Machine generated transcript
Gouneva: I would probably say until a few months after I joined, we were very focused on top line growth, and majority of what we report and how we will report is premium, which for us is indication of top line growth. And we had to make a shift given everything else that was happening externally. Capital is a lot more expensive. Focus was a lot more on profitability, burning through less cash. And a lot of that pushed us to shift into managing not just top line, but thinking about the full P&L, thinking about our loss ratio, thinking about our cash burn, having the view of full profitable growth rather than just growth was critical. So what we started to surface a lot more is information on other cost drivers for the business and ultimately having focus people on full P&L rather than just top line.
And that is the minute you’re focusing on showing something else, people start to understand it. People start to see the importance of it and focus on this, because if you don’t share that information, the focus will not be there. Just making it the CFO focus by itself is not going to deliver the results. You need to make sure that the respective leadership understand that, as well, and understand what they can do to deliver profitable growth, not just any type of growth.
Read MoreCFOTL: Well thank you for that. As our listeners know, we’re always appreciative of insights as far as how finance works to keep organizations on their strategic path. And we’re wondering if you might have some additional insight that you can share from your past experiences, Teodora. We call them finance strategic moments. Would you have yet another for us that you can share?
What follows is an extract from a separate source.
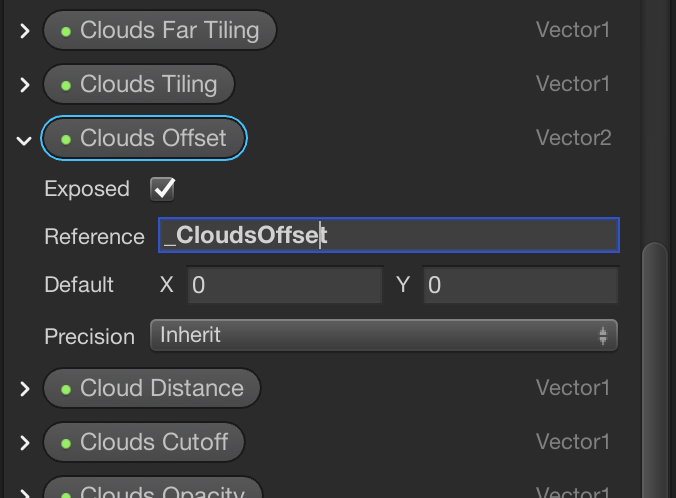The image size is (676, 498).
Task: Click the Default X value field
Action: 284,285
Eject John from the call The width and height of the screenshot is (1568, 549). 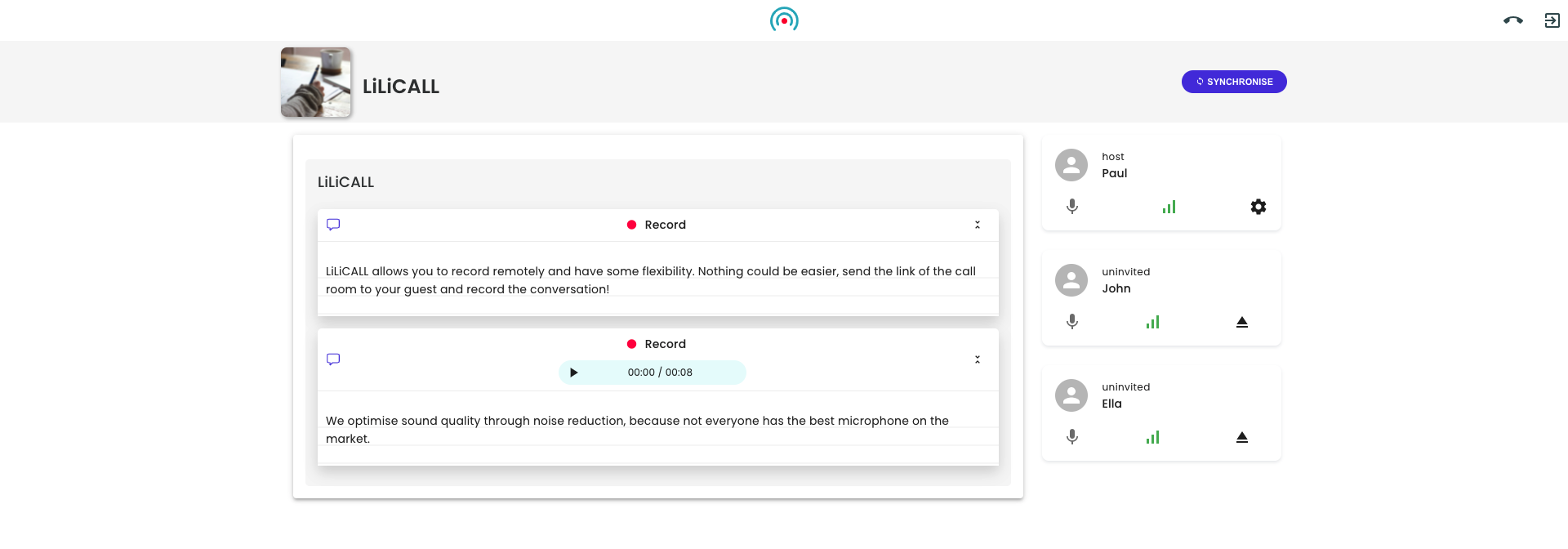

Gouneva: I would love to say that I have many of those happening on a daily basis. The one that I would love to bring up is through my career I spend a lot of time supporting sales teams. And usually what is critical with the sales team is they respond really well to how you design compensation. And if you don’t design it the right way, you may get a different behavior that you don’t intend.
So looking back at that particular example, the way we work is, we set the company goals and we know at a high level where we want to get to and how we get there. And sales teams at PayPal play significant role of that how are we getting to our strategic long-term vision, and having the conversation with them to translate, why what we asking from them now is different than what we asked from them last year, and how that helped the company and how therefore they should adjust behavior was pretty important for us.
And I think that happened after PayPal had acquired Braintree, we had to bring two sales team together and change how they operate. So we had to paint the vision for them of what PayPal needs, how is that new dynamic between the sales team coming together and ultimately what is the goal? So we had to get them strategically aligned on what is important and why. But from a finance perspective, we had to put the financial infrastructure in place or the compensation plans in place that drive the right behavior.
So that has happened in multiple type of occasions, not just related to sales team. I think such an effective approach has to happen with any other goals and any other alignment that you need to get for people to work towards the same strategic direction.